Two weeks ago, I posted an idea about how we might introduce custom sorting of comments.

The general idea was that users could anonymously and individually rate other users as 'poor' 'neutral' or 'good' in regards to their comments. As a result the ratings would customize the comment sort for a user based on his/her ratings.

After some more discussion, it became clear that the most useful signal for influencing the comment sort was if a user's comments were considered to be 'poor'; It is much easier to draw a distinction between a 'neutral' or 'poor' commenter than it is between a 'neutral' and 'good' commenter', as a result, the signal is more reliable.

The point was also raised that rating users could become taxing, and this could make the effect less useful.

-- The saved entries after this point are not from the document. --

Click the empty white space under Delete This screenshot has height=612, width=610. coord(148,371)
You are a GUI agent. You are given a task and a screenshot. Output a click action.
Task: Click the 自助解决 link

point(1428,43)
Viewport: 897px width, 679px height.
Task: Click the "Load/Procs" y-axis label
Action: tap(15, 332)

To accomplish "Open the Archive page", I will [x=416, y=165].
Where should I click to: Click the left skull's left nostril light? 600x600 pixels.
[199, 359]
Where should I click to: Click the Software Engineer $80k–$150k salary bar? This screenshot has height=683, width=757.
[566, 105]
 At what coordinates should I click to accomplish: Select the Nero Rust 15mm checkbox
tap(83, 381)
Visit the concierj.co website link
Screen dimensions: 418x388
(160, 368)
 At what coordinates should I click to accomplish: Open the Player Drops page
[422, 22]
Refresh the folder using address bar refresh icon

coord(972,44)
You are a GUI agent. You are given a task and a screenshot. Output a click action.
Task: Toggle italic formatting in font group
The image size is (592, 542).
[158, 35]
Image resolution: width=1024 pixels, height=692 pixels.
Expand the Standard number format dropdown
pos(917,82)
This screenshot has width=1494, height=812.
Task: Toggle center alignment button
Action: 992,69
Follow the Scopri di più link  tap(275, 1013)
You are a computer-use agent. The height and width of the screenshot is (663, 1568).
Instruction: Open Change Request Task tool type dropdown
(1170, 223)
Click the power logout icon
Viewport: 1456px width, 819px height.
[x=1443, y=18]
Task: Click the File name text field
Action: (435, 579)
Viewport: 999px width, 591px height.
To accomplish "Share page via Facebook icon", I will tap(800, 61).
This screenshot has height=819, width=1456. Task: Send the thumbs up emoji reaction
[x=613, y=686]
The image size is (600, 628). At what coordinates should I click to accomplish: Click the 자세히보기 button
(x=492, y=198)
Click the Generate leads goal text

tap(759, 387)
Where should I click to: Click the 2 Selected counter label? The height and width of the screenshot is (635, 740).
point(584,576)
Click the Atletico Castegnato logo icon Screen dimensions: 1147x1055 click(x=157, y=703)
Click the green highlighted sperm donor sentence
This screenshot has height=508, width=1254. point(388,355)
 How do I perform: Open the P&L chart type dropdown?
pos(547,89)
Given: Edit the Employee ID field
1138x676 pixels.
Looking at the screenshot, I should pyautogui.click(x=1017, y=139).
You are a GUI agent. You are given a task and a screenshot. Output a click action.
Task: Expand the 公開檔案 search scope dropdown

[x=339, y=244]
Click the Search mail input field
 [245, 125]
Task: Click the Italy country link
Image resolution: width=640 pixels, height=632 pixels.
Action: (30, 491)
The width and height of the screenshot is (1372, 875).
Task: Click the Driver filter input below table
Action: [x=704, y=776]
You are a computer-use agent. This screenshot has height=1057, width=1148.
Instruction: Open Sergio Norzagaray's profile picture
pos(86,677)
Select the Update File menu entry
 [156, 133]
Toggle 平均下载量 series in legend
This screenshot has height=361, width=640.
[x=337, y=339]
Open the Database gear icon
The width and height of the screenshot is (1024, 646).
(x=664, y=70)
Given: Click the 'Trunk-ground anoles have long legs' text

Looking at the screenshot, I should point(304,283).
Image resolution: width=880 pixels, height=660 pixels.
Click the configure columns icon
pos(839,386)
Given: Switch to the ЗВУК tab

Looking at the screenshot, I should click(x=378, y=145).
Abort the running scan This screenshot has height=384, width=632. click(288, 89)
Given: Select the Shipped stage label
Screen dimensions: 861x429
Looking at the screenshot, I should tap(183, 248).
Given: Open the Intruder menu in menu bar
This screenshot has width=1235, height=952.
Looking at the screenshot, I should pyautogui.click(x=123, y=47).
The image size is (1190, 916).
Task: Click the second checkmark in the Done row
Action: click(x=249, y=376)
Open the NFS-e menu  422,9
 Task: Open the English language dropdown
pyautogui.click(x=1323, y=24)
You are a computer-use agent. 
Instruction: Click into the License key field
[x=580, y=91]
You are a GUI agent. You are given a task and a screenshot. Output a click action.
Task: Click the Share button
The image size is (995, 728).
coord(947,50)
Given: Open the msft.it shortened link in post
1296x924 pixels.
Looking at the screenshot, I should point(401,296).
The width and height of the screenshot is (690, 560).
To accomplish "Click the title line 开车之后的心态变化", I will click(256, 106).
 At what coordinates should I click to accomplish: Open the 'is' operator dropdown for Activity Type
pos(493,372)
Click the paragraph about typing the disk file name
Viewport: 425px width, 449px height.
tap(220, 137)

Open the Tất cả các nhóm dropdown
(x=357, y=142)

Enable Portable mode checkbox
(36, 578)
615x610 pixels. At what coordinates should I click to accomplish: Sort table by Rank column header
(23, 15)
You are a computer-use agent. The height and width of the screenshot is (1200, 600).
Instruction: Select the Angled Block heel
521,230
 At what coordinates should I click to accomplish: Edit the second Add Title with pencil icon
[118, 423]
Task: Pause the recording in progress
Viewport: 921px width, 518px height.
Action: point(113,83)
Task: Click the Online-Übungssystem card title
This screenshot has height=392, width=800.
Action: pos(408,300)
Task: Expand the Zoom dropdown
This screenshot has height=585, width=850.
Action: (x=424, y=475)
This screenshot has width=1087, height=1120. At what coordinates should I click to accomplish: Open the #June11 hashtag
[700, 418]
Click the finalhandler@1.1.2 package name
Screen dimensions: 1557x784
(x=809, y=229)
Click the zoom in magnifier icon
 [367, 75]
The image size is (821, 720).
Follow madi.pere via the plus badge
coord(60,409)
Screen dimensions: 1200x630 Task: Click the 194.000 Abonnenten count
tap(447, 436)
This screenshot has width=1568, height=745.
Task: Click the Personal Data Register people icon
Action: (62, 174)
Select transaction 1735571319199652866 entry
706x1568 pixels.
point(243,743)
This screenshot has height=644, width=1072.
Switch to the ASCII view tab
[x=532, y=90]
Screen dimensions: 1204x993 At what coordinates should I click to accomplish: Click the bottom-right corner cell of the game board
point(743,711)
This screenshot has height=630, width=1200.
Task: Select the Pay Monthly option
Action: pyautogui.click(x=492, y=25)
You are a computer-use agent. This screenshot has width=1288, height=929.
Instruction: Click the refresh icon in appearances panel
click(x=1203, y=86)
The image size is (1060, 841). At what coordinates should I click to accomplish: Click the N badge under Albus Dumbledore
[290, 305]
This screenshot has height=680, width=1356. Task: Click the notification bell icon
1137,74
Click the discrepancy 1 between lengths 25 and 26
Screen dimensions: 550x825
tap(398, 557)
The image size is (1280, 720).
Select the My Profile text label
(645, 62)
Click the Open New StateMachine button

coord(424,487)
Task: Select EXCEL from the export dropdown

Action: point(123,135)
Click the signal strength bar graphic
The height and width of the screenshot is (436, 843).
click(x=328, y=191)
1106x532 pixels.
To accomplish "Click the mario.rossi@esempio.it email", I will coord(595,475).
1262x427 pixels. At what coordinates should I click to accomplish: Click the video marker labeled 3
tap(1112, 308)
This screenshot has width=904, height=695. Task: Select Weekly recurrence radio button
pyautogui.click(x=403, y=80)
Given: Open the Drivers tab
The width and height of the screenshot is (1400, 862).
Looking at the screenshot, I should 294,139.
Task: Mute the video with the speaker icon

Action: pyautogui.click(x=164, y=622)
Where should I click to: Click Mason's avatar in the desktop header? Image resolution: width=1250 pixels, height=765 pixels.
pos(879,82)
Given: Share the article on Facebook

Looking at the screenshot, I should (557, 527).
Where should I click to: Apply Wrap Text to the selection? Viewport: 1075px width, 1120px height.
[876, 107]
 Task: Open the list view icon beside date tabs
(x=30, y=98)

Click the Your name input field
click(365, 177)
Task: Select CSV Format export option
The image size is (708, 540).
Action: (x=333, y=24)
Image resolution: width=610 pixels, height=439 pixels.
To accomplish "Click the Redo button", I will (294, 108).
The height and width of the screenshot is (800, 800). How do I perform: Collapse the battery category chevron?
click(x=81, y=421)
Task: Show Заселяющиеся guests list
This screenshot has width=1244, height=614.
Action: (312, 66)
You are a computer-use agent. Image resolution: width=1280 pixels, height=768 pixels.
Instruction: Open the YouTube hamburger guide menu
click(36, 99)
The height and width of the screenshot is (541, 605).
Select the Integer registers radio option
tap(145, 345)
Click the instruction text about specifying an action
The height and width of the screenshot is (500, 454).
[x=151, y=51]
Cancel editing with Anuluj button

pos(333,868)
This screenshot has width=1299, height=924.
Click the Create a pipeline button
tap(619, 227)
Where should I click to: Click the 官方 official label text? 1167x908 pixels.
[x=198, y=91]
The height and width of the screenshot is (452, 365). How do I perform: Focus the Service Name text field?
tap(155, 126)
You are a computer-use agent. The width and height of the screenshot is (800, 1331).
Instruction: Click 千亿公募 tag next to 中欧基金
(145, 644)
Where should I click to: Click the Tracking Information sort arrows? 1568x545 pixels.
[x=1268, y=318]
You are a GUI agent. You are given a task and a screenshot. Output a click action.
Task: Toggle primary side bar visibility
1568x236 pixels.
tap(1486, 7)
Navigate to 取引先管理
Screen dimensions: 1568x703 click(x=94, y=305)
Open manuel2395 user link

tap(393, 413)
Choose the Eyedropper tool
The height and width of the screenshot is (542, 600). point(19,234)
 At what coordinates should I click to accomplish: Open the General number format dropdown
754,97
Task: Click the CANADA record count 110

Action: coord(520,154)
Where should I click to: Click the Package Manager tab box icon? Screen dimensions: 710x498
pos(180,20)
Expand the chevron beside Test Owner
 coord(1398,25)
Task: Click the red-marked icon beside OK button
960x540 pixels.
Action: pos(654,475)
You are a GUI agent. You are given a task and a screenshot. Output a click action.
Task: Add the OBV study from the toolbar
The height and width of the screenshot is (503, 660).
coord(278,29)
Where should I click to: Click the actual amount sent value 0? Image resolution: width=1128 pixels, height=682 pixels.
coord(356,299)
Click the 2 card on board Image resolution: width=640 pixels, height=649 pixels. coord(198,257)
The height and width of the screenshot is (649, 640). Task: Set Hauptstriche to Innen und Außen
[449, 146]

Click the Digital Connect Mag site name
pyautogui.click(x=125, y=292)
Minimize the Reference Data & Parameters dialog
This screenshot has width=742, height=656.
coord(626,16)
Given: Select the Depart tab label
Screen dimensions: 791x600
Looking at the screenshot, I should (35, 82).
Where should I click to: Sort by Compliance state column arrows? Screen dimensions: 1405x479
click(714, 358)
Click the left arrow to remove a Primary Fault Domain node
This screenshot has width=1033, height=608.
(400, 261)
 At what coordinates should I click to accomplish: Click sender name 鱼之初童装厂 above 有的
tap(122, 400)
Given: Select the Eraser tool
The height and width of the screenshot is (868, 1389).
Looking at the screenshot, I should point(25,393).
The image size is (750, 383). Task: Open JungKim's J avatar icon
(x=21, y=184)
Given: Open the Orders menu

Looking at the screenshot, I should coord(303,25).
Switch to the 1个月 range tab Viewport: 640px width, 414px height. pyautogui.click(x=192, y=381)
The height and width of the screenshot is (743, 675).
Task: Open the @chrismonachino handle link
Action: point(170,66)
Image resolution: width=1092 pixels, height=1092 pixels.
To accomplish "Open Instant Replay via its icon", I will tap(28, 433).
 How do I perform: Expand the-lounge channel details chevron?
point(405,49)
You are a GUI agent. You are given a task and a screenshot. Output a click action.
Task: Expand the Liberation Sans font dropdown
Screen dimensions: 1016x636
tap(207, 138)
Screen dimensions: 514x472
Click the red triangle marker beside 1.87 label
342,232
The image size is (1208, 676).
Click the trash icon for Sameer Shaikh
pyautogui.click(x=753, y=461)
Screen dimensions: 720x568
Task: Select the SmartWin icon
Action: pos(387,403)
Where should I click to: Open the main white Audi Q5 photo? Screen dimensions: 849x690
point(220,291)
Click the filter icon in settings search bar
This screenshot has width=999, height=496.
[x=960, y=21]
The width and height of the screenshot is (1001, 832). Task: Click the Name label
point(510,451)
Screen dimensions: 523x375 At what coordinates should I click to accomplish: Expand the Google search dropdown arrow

For these reason's our thinking on the issue has evolved, and so has the possible implementation.

Here is the current scheme:

In addition to being able to 'ignore' or 'mute' a user, you can 'hush' them. 'Hushing' a user increases the rate at which that user's comments fall to the bottom of a thread. Thus, all things being equal (time and votes), comments from users that you have hushed will be found at the bottom of comment threads.

Hushing a user will only effect your comment sort, not the sort for other users.

It is possible that the amount that a particular user is hushed could serve as a signal for some sort of global bias. However, generally speaking, that is not an approach that we prefer to take. Instead of applying community signals to top-down moderation, we prefer to allow individual moderation to lead to global effects. For example, if many users ignore a specific user, that user's posts are less likely to be shared and seen by the rest of the community without need for top-down moderation. Hushing keeps with this approach. If a significant number of users hush a specific user, that user's comments are less likely to be voted-up, or responded to, as a result, the effect of hushing can alter the comment sort across the entire community.

Another reason why this implementation seems preferable to the one originally suggested, is that it is functionally similar to 'ignore' and 'mute', and would be both easier to implement and to explain.

Your thoughts are much appreciated.


To be clear, this will have absolutely no effect on the rate with which a user's posts fall off of my feed?